## Task objective
Word for word, repeat the entries, minus the pictures.

## Supplied records
* * *

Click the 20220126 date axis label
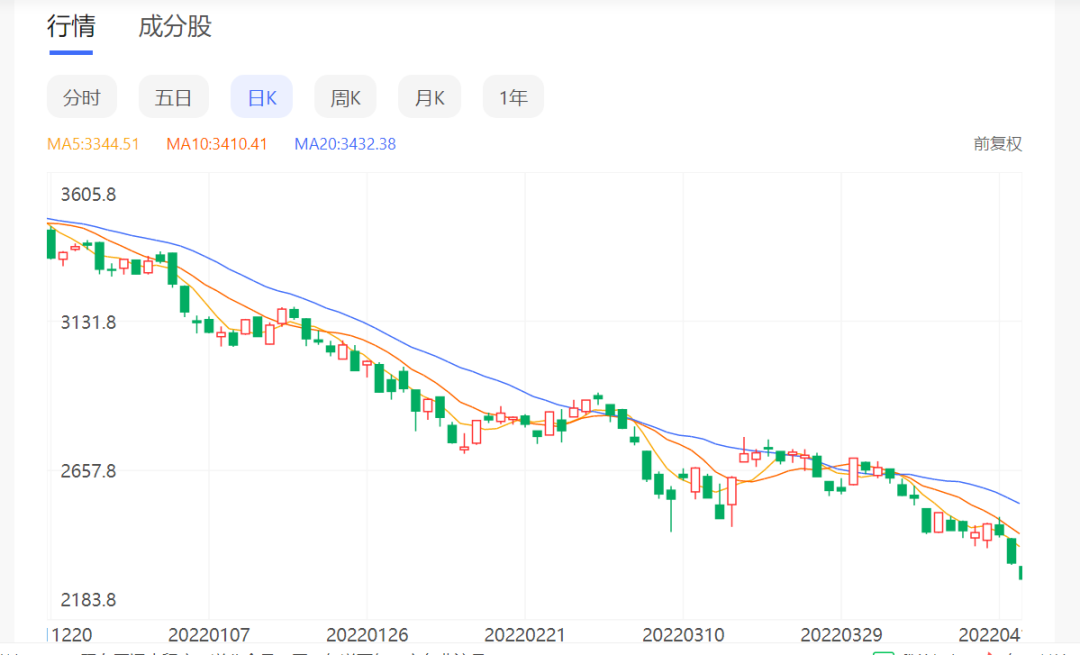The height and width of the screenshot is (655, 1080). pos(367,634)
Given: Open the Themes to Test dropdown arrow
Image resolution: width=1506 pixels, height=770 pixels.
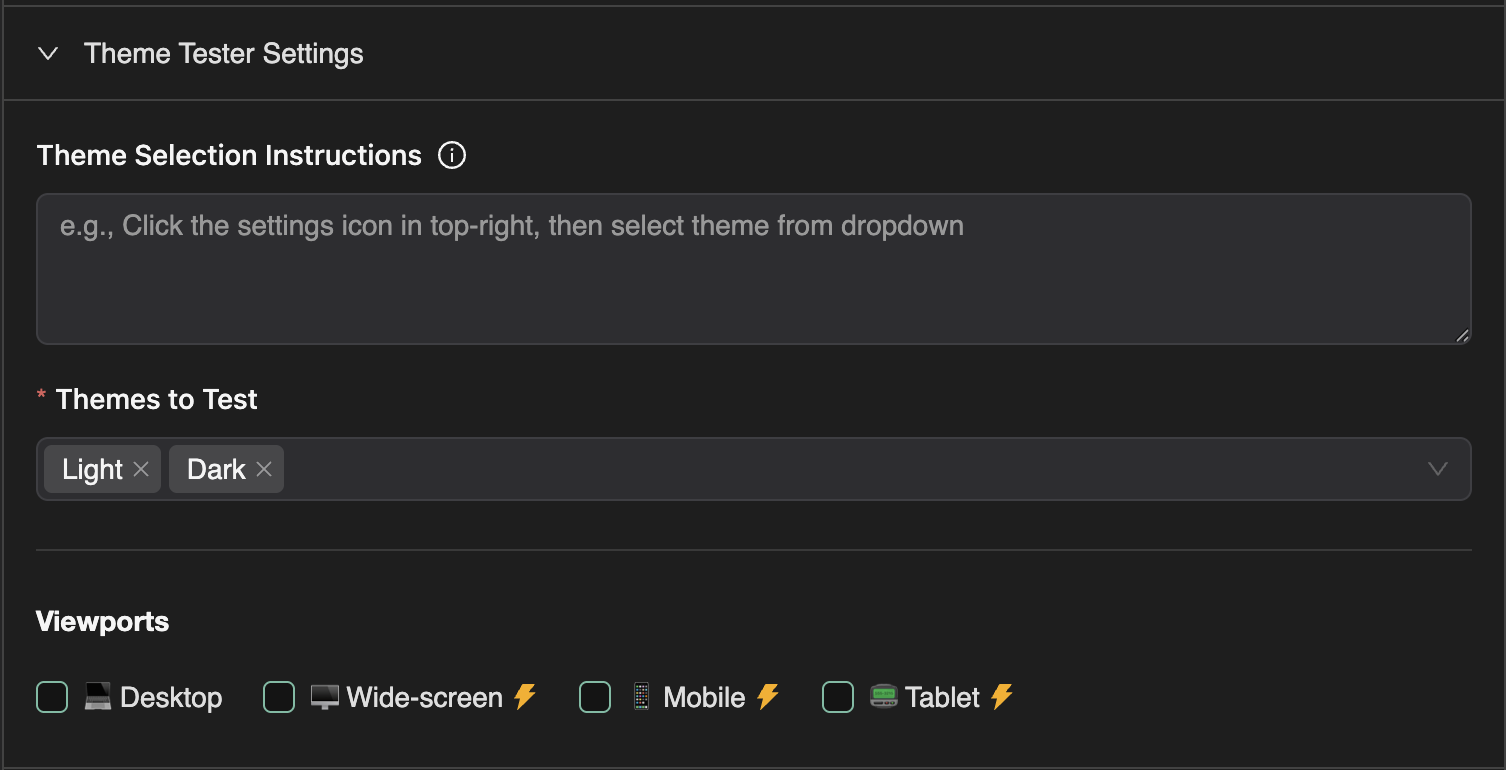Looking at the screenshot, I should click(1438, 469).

* * *

## Exercise output
Click the 20220126 date axis label
The height and width of the screenshot is (655, 1080). pos(367,634)
Given: Open the Themes to Test dropdown arrow
Image resolution: width=1506 pixels, height=770 pixels.
Looking at the screenshot, I should click(1438, 469).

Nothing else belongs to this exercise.